Mas, me comparando com milhões e milhões de brasileiros e outros povos pobres do mundo, sou riquíssima, pois tenho casa onde me abrigar e aos meus, não mais preciso trabalhar para viver, posso fazer a quarentena e me prevenir contra o vírus, cuja chegada anunciei muito tempo atrás. E não caio no conto das cloroquinas e ivermectinas da vida, essa vida que vai tornando todo mundo meio zumbi, que vitima os que saem correndo de casa e se aglomerando nos ônibus (porque não têm como sobreviver sem trabalhar fora, porque querem se divertir a qualquer custo, porque precisam estar aqui e acolá – pois nem só de pão vive o homem).
Agora, olho em volta de mim e também tenho vontade de sair de casa (vontade que compartilho com uma neta, doida pra cair na farra) mas não tenho nem um pingo de medo do “novo normal”. Como será o mundo pós-pandemia? Como vão viver os que sobreviverem? O que os fará abençoar a vida?
– Vai depender de nós, humanos, tenho certeza. Por que hoje somos assim desiguais porque o próprio homem criou seu inferno, explorando e oprimindo uns aos outros.
Hoje li um artigo em que o autor – com propriedade – teme o domínio da máquina sobre os seres humanos. Quero crer que isso vá acontecer sim, com a imensa maioria que já não possui, no mundo velho, o direito de saber onde está, que não pensa sobre cada coisa que lhe acontece, os mortos-vivos que são milhões e os muito-vivos, que se conta entre os dedos da mão. São bobocas também, mas muito “rempli de sois-même”.
Se matando para ter mais e mais dinheiro (que não aproveitam porque vivem estressados ou aproveitam demais), ou perdem tempo se pavoneando acerca do que acham que é o melhor da vida; mulheres que encontraram o “príncipe encantado” e homens mal-humorados porque não gostam do trabalho que têm, porque prefeririam estar agora, neste exato momento, em alguma praia ou em loucas viagens onde não aproveitam nada porque saem apenas para comprar, não conhecem coisa alguma dos países que visitam, entram e saem de hotéis de luxo e fazem passeios mirabolantes a lugares cuja beleza (natural ou criada pela humanidade) não sabem nem apreciar…

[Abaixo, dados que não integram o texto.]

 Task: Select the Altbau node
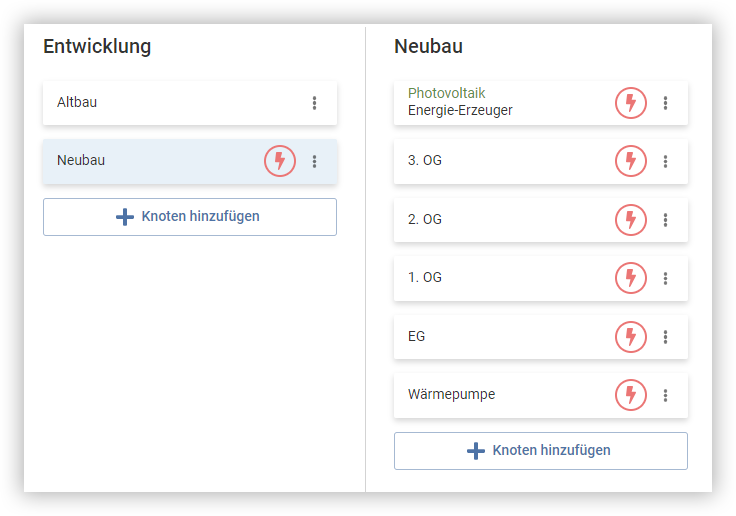coord(150,103)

Meu admirável mundo novo não vai ser nada disso. Nele, o conhecimento e a consciência do mundo poderá estar ao alcance de todos – em primeiríssimo lugar! E ninguém vai estar disponível para buscar “salvadores da Pátria”, muito menos os que consideram este país uma “Pátria Amada, Brasil”.
Afinal, quando todos souberem o que lhes está acontecendo, aí será minha vida, aí será meu mundo “pós-normal”.
* Sandra Starling é advogada e mestre em Ciência Política pelo DCP da FAFICH (UFMG), com a dissertação “Governo Geisel: as Salvaguardas Visíveis e Invisíveis do Projeto de Distensão (1974-1979)”.